Vande Mataram

Vande Mataram is the national song of India written by the Bankim Chandra Chattopadhyay in 1882 in novel, Anandamath. Originally it was written two languages, Bengali and Sanskrit.

National song is sung to the Mother Land on any national occasions. This song is very inspiring had help freedom fighters a lot during the Indian independence movement. It is very powerful and still inspires us to always fight for our nation wellness. It was first time sung by the Rabindranath Tagore in 1896 in a political meeting of Indian National Congress.

Two most beautiful stanzas of the original Vande Mataram song have been officially declared as the National Song of India in 1950 after the independence of India.

History of National Song of India

Bankim Chandra Chatterjee is also known by name Bankim Chandra Chattopadhyay. He was very famous novelist and great poet of India. He had written the Vande Mataram song (on 7th of November in 1875) from which the national song of India has been taken officially. These two words (Vande Mataram) is the most important word of the national song and have become words of great importance for our nation. These two words are very inspiring, motivating and most powerful which was recited by many freedom fighters of India when they were being sentenced by the Britishers.

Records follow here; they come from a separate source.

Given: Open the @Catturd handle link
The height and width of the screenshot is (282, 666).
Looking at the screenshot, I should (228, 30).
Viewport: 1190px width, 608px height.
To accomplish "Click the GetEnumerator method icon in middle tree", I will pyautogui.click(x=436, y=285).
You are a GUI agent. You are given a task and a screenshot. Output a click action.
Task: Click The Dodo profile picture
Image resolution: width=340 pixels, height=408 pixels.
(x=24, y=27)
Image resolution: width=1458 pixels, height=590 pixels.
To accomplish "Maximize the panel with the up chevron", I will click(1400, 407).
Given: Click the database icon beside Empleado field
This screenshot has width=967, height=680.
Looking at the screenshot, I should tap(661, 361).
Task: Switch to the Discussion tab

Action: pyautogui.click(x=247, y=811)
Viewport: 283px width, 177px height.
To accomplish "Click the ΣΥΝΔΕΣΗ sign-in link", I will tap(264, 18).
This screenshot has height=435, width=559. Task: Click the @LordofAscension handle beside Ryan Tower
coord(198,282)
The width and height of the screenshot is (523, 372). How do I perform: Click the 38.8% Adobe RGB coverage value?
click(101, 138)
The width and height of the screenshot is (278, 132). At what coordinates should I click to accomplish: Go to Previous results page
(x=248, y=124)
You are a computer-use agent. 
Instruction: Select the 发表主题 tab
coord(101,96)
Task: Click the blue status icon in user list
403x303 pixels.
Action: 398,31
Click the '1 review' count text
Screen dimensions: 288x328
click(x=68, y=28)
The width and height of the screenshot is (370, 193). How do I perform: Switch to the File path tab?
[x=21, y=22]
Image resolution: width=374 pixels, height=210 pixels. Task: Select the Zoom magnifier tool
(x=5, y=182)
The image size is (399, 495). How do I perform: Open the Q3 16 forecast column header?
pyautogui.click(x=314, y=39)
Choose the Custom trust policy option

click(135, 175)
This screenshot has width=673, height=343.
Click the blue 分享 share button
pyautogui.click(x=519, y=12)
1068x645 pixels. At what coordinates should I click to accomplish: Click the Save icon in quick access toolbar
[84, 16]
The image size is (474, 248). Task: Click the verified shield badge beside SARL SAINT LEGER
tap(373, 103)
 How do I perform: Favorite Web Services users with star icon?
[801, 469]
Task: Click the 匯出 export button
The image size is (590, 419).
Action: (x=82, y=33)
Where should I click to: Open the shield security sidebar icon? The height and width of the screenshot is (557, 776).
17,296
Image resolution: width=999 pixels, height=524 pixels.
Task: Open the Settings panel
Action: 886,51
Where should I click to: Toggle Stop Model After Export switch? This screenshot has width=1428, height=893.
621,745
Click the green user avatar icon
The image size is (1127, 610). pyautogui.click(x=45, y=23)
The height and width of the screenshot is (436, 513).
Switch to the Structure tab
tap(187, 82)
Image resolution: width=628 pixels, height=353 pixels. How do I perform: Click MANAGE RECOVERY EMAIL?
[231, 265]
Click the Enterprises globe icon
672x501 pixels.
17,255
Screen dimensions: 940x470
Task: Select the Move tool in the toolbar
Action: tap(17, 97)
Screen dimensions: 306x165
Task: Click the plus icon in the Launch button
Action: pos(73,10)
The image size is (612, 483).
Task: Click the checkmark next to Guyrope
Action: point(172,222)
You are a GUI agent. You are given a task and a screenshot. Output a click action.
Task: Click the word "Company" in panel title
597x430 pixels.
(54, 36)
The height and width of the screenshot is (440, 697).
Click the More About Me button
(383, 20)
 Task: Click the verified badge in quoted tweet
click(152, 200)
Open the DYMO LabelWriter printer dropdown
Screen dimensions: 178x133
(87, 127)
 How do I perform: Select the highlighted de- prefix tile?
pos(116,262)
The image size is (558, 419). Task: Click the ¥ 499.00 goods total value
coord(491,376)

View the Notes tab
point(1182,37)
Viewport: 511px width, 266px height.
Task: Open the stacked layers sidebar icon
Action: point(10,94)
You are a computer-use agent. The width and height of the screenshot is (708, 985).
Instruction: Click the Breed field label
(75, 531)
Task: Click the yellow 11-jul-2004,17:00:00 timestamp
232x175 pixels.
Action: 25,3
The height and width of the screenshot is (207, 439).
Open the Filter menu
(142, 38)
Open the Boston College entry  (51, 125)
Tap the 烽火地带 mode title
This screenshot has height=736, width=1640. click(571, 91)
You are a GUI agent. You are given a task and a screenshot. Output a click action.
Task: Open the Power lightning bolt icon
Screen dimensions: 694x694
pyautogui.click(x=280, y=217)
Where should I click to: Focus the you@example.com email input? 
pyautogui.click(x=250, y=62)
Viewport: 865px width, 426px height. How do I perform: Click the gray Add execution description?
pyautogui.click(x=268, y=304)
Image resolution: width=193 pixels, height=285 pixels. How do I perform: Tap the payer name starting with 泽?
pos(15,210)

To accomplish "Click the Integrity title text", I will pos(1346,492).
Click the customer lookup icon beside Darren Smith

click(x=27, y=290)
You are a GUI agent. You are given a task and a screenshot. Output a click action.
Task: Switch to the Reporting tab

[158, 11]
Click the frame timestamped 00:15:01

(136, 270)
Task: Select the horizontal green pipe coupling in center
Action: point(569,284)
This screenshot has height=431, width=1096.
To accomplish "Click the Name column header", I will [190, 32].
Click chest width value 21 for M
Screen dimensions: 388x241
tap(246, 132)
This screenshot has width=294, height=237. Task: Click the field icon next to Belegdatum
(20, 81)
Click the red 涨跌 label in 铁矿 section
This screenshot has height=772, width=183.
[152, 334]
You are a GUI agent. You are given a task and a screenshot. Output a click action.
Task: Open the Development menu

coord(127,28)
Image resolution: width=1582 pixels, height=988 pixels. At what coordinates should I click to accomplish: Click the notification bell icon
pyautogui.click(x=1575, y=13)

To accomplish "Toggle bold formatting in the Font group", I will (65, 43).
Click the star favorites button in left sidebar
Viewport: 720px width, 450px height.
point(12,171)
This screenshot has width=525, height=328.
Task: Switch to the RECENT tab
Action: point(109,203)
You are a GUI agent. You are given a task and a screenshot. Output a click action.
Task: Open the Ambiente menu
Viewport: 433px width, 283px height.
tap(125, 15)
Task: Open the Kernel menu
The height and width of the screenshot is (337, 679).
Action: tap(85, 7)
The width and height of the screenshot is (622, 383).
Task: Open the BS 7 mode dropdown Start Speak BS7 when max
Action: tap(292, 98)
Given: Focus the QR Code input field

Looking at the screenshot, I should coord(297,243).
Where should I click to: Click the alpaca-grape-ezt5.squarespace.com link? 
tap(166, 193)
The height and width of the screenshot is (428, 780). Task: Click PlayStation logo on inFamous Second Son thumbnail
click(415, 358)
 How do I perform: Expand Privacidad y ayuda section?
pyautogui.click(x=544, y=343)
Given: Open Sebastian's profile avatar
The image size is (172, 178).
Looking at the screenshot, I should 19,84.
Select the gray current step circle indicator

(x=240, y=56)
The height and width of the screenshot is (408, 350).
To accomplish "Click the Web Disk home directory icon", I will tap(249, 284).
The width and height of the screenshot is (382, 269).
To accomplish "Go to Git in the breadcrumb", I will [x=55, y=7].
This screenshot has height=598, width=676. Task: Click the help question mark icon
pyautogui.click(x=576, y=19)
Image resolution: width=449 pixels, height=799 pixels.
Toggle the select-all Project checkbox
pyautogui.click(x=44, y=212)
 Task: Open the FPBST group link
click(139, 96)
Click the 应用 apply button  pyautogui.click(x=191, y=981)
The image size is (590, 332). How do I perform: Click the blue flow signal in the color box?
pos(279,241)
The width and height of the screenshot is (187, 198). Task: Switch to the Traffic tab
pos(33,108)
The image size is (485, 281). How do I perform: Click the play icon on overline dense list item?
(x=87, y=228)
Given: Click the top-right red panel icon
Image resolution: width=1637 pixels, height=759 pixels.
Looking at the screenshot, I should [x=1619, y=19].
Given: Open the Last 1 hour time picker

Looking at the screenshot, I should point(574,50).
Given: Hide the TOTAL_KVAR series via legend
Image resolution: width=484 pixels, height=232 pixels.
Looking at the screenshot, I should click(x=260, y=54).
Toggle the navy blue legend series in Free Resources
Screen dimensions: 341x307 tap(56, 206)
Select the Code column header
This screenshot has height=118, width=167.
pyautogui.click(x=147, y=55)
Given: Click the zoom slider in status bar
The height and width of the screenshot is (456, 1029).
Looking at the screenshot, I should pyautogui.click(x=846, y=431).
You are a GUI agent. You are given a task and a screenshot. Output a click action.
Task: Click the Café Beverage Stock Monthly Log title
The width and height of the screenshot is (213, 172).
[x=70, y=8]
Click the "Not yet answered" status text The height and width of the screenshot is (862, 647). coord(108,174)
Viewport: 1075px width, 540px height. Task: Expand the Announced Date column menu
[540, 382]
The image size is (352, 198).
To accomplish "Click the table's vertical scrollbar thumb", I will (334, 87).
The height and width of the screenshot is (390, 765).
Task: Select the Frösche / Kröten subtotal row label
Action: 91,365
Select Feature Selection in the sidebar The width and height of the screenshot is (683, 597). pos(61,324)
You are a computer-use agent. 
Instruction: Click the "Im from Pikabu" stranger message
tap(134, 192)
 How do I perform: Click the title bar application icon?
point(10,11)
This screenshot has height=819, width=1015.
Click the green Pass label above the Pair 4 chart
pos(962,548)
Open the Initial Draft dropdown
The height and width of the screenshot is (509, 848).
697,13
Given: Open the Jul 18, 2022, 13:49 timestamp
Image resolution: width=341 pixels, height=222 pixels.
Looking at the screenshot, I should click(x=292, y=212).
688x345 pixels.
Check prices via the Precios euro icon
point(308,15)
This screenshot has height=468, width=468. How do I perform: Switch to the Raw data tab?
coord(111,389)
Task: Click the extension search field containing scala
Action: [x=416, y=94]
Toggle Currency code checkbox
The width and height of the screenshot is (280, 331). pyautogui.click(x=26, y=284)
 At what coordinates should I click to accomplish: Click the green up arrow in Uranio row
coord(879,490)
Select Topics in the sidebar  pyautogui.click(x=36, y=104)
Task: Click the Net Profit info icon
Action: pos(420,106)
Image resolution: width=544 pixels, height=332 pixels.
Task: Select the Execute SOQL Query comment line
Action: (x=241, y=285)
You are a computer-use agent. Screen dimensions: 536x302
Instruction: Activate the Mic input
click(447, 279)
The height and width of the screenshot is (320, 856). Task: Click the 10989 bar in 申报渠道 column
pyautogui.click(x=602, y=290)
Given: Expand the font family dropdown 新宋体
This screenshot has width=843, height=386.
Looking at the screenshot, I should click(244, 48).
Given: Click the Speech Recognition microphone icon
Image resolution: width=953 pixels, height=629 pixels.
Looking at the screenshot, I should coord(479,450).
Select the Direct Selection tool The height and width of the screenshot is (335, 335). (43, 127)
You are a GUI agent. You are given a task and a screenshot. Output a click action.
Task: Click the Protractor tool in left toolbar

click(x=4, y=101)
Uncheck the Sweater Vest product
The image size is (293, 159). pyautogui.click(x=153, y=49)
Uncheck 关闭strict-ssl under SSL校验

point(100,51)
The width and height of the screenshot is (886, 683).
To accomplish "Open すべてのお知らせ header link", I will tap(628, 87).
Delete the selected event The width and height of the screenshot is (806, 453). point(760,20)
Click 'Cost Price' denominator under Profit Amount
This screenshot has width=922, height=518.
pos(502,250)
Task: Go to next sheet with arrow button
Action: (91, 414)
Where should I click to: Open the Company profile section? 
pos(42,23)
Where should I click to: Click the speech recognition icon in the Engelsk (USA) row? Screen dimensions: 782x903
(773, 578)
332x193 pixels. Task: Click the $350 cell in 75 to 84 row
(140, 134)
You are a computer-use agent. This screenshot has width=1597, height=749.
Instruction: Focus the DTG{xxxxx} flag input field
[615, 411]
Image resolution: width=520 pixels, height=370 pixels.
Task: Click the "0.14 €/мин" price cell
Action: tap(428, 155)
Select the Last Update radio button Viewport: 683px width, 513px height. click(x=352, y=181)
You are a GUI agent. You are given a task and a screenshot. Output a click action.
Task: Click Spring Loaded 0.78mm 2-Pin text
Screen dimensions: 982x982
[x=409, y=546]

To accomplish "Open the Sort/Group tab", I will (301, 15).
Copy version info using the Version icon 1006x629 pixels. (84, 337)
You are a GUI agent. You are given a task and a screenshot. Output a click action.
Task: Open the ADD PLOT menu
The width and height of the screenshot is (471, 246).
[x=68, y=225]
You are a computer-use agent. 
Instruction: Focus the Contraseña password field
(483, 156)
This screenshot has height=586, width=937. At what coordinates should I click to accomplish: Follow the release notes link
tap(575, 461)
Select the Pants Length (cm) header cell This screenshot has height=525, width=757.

Motherland is a most important essence of Hindu culture. All the great warriors of the India (Lord Rama, Chhatrapati Shivaji Maharaj, etc) had fought dedicatedly for saving the Motherland. Bankim Chandra Chattopadhyay was graduated from Calcutta University. He was a government official when he composed the “Vande Mataram” song. He wrote this song by using words from both language, Sanskrit and Bengali which was first published in his novel Anandamatha (written in Bengali) in 1882. Soon he was asked to give a special tune for his song.

Vande Mataram is very famous quote which has been by the freedom fighters as the national cry for getting freedom from British rule. It has given lots of inspiration to us during the Indian independence movement. It was used to enhance nationalistic fervour and shouted as a slogan during all the independence movement. This song was first sung by the Rabindranath Tagore (writer of national anthem) in the Congress meeting at Calcutta in 1896. Later it was sung by the Dakhina Charan Sen in 1901 after five years during another Congress meeting at Calcutta.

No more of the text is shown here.